= EXERCISE INSTRUCTIONS =
All the data must be output exactly as given.
━━ PROVIDED RECORDS
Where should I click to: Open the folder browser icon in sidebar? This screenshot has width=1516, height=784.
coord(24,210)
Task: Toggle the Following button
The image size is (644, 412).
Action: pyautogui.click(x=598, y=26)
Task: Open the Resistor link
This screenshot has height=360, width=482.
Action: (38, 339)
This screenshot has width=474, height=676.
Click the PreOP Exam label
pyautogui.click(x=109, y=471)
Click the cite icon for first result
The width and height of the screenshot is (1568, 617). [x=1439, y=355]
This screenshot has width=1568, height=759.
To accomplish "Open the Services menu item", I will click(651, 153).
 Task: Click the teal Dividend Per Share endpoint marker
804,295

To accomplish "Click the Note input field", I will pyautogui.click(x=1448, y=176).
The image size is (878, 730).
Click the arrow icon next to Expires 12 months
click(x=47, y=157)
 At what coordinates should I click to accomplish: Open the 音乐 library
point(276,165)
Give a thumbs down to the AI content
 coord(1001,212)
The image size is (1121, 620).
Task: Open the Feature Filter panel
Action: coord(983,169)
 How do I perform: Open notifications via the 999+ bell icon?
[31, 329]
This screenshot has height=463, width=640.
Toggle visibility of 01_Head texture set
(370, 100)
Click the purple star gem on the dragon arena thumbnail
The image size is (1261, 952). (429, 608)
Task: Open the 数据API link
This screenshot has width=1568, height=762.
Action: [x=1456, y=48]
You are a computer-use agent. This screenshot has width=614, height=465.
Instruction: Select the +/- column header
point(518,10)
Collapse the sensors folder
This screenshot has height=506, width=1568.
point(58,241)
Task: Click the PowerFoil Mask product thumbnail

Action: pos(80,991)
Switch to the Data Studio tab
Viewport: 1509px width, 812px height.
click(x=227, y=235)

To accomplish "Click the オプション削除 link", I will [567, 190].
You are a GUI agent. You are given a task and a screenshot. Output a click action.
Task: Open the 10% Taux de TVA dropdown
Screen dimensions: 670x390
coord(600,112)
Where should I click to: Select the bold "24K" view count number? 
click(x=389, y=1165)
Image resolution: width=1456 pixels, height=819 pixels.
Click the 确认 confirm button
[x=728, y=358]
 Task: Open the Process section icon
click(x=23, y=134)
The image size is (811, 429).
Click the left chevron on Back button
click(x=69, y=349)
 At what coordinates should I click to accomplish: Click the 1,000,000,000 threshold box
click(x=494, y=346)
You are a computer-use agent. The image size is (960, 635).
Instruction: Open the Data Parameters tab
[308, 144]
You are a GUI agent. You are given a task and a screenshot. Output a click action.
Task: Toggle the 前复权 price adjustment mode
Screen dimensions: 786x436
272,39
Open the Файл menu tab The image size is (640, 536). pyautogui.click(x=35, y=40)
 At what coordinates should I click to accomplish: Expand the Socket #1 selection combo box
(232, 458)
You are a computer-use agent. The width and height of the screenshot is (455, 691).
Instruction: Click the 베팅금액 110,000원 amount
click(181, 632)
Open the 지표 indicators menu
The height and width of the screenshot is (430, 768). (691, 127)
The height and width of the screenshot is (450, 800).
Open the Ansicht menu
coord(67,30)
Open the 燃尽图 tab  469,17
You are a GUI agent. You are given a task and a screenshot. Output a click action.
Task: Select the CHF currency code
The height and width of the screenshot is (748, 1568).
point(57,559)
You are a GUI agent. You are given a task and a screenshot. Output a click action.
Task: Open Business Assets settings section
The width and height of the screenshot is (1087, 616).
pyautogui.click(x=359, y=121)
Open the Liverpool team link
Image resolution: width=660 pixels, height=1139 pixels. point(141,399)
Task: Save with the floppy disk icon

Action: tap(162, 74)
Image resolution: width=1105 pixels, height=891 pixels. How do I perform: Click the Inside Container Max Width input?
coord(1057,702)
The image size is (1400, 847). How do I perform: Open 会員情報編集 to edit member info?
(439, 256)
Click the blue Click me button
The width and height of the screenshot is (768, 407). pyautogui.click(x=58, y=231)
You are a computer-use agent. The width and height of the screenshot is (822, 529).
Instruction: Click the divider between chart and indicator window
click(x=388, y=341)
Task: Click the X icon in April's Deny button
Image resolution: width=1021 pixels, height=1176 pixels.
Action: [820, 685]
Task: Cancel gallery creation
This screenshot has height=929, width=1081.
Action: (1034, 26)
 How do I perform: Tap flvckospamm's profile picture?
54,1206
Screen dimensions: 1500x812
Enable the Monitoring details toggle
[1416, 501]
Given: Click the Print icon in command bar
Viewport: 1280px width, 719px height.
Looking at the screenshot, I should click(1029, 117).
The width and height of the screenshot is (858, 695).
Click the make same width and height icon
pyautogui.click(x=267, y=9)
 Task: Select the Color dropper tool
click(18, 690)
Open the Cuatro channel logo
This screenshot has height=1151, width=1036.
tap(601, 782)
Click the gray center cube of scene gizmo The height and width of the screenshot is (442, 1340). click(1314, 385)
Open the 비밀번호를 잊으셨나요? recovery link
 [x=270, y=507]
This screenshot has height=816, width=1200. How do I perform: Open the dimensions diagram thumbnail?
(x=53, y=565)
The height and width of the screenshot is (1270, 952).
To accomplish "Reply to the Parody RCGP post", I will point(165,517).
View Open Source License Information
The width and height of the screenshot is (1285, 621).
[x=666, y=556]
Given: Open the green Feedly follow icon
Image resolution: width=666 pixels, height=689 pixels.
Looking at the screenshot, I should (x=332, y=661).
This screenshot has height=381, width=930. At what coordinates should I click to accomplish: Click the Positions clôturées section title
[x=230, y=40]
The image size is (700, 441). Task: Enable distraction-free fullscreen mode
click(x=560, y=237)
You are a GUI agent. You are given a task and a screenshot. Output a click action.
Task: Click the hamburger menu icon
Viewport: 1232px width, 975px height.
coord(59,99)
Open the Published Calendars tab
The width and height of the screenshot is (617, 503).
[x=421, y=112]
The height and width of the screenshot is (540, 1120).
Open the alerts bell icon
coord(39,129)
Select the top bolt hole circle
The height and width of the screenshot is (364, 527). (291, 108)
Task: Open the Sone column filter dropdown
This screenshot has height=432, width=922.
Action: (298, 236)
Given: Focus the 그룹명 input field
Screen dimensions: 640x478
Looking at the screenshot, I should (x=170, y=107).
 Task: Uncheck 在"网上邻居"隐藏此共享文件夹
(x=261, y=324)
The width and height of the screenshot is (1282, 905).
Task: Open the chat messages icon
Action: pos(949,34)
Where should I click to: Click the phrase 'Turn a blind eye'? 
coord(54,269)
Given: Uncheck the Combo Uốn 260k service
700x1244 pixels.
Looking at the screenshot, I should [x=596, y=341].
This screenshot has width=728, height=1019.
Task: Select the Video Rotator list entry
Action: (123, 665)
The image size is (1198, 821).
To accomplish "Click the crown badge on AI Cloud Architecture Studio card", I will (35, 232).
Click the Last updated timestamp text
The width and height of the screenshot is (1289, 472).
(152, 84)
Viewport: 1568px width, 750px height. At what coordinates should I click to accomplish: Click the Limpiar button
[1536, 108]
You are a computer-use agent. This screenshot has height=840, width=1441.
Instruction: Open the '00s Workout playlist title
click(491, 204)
━━━━
= THE ANSWER =
Where should I click to: Open the folder browser icon in sidebar? This screenshot has width=1516, height=784.
coord(24,210)
Task: Toggle the Following button
The image size is (644, 412).
Action: pyautogui.click(x=598, y=26)
Task: Open the Resistor link
This screenshot has height=360, width=482.
Action: (38, 339)
This screenshot has width=474, height=676.
Click the PreOP Exam label
pyautogui.click(x=109, y=471)
Click the cite icon for first result
The width and height of the screenshot is (1568, 617). [x=1439, y=355]
This screenshot has width=1568, height=759.
To accomplish "Open the Services menu item", I will click(651, 153).
 Task: Click the teal Dividend Per Share endpoint marker
804,295

To accomplish "Click the Note input field", I will pyautogui.click(x=1448, y=176).
The image size is (878, 730).
Click the arrow icon next to Expires 12 months
click(x=47, y=157)
 At what coordinates should I click to accomplish: Open the 音乐 library
point(276,165)
Give a thumbs down to the AI content
 coord(1001,212)
The image size is (1121, 620).
Task: Open the Feature Filter panel
Action: coord(983,169)
 How do I perform: Open notifications via the 999+ bell icon?
[31, 329]
This screenshot has height=463, width=640.
Toggle visibility of 01_Head texture set
(370, 100)
Click the purple star gem on the dragon arena thumbnail
The image size is (1261, 952). (429, 608)
Task: Open the 数据API link
This screenshot has width=1568, height=762.
Action: [x=1456, y=48]
You are a computer-use agent. This screenshot has width=614, height=465.
Instruction: Select the +/- column header
point(518,10)
Collapse the sensors folder
This screenshot has height=506, width=1568.
point(58,241)
Task: Click the PowerFoil Mask product thumbnail

Action: pos(80,991)
Switch to the Data Studio tab
Viewport: 1509px width, 812px height.
click(x=227, y=235)

To accomplish "Click the オプション削除 link", I will [567, 190].
You are a GUI agent. You are given a task and a screenshot. Output a click action.
Task: Open the 10% Taux de TVA dropdown
Screen dimensions: 670x390
coord(600,112)
Where should I click to: Select the bold "24K" view count number? 
click(x=389, y=1165)
Image resolution: width=1456 pixels, height=819 pixels.
Click the 确认 confirm button
[x=728, y=358]
 Task: Open the Process section icon
click(x=23, y=134)
The image size is (811, 429).
Click the left chevron on Back button
click(x=69, y=349)
 At what coordinates should I click to accomplish: Click the 1,000,000,000 threshold box
click(x=494, y=346)
You are a computer-use agent. The image size is (960, 635).
Instruction: Open the Data Parameters tab
[308, 144]
You are a GUI agent. You are given a task and a screenshot. Output a click action.
Task: Toggle the 前复权 price adjustment mode
Screen dimensions: 786x436
272,39
Open the Файл menu tab The image size is (640, 536). pyautogui.click(x=35, y=40)
 At what coordinates should I click to accomplish: Expand the Socket #1 selection combo box
(232, 458)
You are a computer-use agent. The width and height of the screenshot is (455, 691).
Instruction: Click the 베팅금액 110,000원 amount
click(181, 632)
Open the 지표 indicators menu
The height and width of the screenshot is (430, 768). (691, 127)
The height and width of the screenshot is (450, 800).
Open the Ansicht menu
coord(67,30)
Open the 燃尽图 tab  469,17
You are a GUI agent. You are given a task and a screenshot. Output a click action.
Task: Select the CHF currency code
The height and width of the screenshot is (748, 1568).
point(57,559)
You are a GUI agent. You are given a task and a screenshot. Output a click action.
Task: Open Business Assets settings section
The width and height of the screenshot is (1087, 616).
pyautogui.click(x=359, y=121)
Open the Liverpool team link
Image resolution: width=660 pixels, height=1139 pixels. point(141,399)
Task: Save with the floppy disk icon

Action: tap(162, 74)
Image resolution: width=1105 pixels, height=891 pixels. How do I perform: Click the Inside Container Max Width input?
coord(1057,702)
The image size is (1400, 847). How do I perform: Open 会員情報編集 to edit member info?
(439, 256)
Click the blue Click me button
The width and height of the screenshot is (768, 407). pyautogui.click(x=58, y=231)
You are a computer-use agent. The width and height of the screenshot is (822, 529).
Instruction: Click the divider between chart and indicator window
click(x=388, y=341)
Task: Click the X icon in April's Deny button
Image resolution: width=1021 pixels, height=1176 pixels.
Action: [820, 685]
Task: Cancel gallery creation
This screenshot has height=929, width=1081.
Action: (1034, 26)
 How do I perform: Tap flvckospamm's profile picture?
54,1206
Screen dimensions: 1500x812
Enable the Monitoring details toggle
[1416, 501]
Given: Click the Print icon in command bar
Viewport: 1280px width, 719px height.
Looking at the screenshot, I should click(1029, 117).
The width and height of the screenshot is (858, 695).
Click the make same width and height icon
pyautogui.click(x=267, y=9)
 Task: Select the Color dropper tool
click(18, 690)
Open the Cuatro channel logo
This screenshot has height=1151, width=1036.
tap(601, 782)
Click the gray center cube of scene gizmo The height and width of the screenshot is (442, 1340). click(1314, 385)
Open the 비밀번호를 잊으셨나요? recovery link
 [x=270, y=507]
This screenshot has height=816, width=1200. How do I perform: Open the dimensions diagram thumbnail?
(x=53, y=565)
The height and width of the screenshot is (1270, 952).
To accomplish "Reply to the Parody RCGP post", I will point(165,517).
View Open Source License Information
The width and height of the screenshot is (1285, 621).
[x=666, y=556]
Given: Open the green Feedly follow icon
Image resolution: width=666 pixels, height=689 pixels.
Looking at the screenshot, I should (x=332, y=661).
This screenshot has height=381, width=930. At what coordinates should I click to accomplish: Click the Positions clôturées section title
[x=230, y=40]
The image size is (700, 441). Task: Enable distraction-free fullscreen mode
click(x=560, y=237)
You are a GUI agent. You are given a task and a screenshot. Output a click action.
Task: Click the hamburger menu icon
Viewport: 1232px width, 975px height.
coord(59,99)
Open the Published Calendars tab
The width and height of the screenshot is (617, 503).
[x=421, y=112]
The height and width of the screenshot is (540, 1120).
Open the alerts bell icon
coord(39,129)
Select the top bolt hole circle
The height and width of the screenshot is (364, 527). (291, 108)
Task: Open the Sone column filter dropdown
This screenshot has height=432, width=922.
Action: (298, 236)
Given: Focus the 그룹명 input field
Screen dimensions: 640x478
Looking at the screenshot, I should (x=170, y=107).
 Task: Uncheck 在"网上邻居"隐藏此共享文件夹
(x=261, y=324)
The width and height of the screenshot is (1282, 905).
Task: Open the chat messages icon
Action: pos(949,34)
Where should I click to: Click the phrase 'Turn a blind eye'? 
coord(54,269)
Given: Uncheck the Combo Uốn 260k service
700x1244 pixels.
Looking at the screenshot, I should [x=596, y=341].
This screenshot has width=728, height=1019.
Task: Select the Video Rotator list entry
Action: (123, 665)
The image size is (1198, 821).
To accomplish "Click the crown badge on AI Cloud Architecture Studio card", I will (35, 232).
Click the Last updated timestamp text
The width and height of the screenshot is (1289, 472).
(152, 84)
Viewport: 1568px width, 750px height. At what coordinates should I click to accomplish: Click the Limpiar button
[1536, 108]
You are a computer-use agent. This screenshot has height=840, width=1441.
Instruction: Open the '00s Workout playlist title
click(491, 204)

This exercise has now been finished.